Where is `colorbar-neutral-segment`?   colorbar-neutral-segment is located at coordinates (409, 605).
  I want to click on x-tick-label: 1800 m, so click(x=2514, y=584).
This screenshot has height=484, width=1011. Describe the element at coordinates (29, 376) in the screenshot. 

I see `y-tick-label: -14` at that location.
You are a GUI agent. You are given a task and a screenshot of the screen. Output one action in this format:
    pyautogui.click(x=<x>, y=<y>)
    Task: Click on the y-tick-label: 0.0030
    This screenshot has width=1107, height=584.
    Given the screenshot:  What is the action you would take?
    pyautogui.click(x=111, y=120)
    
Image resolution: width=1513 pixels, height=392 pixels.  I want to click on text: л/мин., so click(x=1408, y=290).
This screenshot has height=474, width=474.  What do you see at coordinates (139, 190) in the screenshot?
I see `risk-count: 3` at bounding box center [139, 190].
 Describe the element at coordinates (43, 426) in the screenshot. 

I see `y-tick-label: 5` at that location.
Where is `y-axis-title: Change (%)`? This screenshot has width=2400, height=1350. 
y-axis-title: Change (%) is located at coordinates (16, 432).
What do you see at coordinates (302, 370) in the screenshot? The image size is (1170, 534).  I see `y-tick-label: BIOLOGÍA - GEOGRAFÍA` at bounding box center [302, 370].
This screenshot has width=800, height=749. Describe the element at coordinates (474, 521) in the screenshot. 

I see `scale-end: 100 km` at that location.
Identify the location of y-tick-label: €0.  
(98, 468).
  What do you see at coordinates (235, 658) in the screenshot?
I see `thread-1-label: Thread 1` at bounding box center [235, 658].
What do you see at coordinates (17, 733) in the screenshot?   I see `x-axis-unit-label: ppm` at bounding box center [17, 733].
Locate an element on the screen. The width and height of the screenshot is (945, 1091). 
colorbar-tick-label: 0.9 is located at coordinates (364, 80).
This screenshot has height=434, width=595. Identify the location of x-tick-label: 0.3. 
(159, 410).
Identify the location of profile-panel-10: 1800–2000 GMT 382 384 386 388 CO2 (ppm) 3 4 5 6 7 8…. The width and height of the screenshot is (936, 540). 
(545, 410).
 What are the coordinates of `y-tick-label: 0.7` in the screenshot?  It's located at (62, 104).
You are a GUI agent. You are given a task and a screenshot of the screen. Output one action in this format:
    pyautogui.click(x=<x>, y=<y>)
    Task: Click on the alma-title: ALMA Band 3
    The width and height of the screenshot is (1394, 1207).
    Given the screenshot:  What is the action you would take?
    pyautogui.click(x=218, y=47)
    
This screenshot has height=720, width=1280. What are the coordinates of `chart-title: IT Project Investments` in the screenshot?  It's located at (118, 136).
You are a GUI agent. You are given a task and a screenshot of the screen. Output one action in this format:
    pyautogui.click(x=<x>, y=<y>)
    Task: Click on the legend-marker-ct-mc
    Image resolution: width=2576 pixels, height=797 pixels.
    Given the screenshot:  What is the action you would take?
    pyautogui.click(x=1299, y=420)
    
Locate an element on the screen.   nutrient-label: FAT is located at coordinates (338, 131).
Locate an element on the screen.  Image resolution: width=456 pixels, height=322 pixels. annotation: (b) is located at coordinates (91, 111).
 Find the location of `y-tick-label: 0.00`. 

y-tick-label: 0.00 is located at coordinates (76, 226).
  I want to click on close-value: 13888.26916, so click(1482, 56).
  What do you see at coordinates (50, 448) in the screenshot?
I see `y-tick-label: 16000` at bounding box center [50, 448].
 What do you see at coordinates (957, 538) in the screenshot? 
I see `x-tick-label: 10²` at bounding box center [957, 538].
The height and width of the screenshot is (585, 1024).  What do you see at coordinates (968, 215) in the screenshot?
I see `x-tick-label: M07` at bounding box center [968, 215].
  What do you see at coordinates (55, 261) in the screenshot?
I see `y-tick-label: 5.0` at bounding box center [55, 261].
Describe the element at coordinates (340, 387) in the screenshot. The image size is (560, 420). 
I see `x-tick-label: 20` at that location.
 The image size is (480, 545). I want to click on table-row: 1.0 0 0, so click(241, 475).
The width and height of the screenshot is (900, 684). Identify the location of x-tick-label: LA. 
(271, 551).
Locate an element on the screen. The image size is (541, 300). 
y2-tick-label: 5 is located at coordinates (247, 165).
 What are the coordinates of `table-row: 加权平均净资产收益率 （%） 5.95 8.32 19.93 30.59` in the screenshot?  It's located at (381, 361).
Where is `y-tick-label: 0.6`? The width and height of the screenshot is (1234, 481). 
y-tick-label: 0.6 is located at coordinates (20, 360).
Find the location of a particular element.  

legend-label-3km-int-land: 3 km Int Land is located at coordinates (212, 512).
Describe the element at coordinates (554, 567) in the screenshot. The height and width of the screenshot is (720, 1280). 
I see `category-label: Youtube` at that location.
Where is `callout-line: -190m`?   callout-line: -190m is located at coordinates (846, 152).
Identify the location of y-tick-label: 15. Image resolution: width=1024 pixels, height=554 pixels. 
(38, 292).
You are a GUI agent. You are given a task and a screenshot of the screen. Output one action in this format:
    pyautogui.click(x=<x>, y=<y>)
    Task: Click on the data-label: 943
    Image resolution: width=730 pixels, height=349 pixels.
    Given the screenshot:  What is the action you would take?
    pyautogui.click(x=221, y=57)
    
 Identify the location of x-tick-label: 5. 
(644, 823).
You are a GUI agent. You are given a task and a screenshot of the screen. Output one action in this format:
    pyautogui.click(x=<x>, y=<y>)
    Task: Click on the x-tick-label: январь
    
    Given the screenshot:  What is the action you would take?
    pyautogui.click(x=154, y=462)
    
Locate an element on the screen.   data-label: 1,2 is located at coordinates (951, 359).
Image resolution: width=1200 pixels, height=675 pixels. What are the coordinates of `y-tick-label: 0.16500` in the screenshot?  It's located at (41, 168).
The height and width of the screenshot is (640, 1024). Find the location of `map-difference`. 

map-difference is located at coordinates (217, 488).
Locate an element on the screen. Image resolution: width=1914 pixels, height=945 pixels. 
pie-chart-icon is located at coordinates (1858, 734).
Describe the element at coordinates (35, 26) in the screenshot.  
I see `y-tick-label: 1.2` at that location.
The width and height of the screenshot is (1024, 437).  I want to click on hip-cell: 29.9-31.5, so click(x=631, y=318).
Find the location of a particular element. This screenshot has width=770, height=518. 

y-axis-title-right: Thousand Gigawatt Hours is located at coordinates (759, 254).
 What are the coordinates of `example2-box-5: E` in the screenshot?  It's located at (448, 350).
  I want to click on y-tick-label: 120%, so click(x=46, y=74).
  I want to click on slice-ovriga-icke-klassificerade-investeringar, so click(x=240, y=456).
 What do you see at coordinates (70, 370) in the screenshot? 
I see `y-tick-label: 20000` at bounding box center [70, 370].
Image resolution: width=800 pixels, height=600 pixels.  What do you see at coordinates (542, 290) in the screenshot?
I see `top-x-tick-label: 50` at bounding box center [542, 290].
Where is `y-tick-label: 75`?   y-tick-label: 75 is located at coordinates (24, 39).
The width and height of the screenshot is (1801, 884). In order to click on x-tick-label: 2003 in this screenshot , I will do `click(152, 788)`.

### EXERCISE OBJECTIVE
Rewrite the lines from the one containing "What do you see at coordinates (235, 658)" through the one containing "at (62, 104).", changing "Identify the location of" to "Give the position of" and leaving everything else as it is.

### PROBLEM SOLUTION
  What do you see at coordinates (235, 658) in the screenshot?
I see `thread-1-label: Thread 1` at bounding box center [235, 658].
What do you see at coordinates (17, 733) in the screenshot?   I see `x-axis-unit-label: ppm` at bounding box center [17, 733].
Locate an element on the screen. The width and height of the screenshot is (945, 1091). 
colorbar-tick-label: 0.9 is located at coordinates (364, 80).
This screenshot has height=434, width=595. Give the position of x-tick-label: 0.3. 
(159, 410).
Give the position of profile-panel-10: 1800–2000 GMT 382 384 386 388 CO2 (ppm) 3 4 5 6 7 8…. The width and height of the screenshot is (936, 540). 
(545, 410).
 What are the coordinates of `y-tick-label: 0.7` in the screenshot?  It's located at (62, 104).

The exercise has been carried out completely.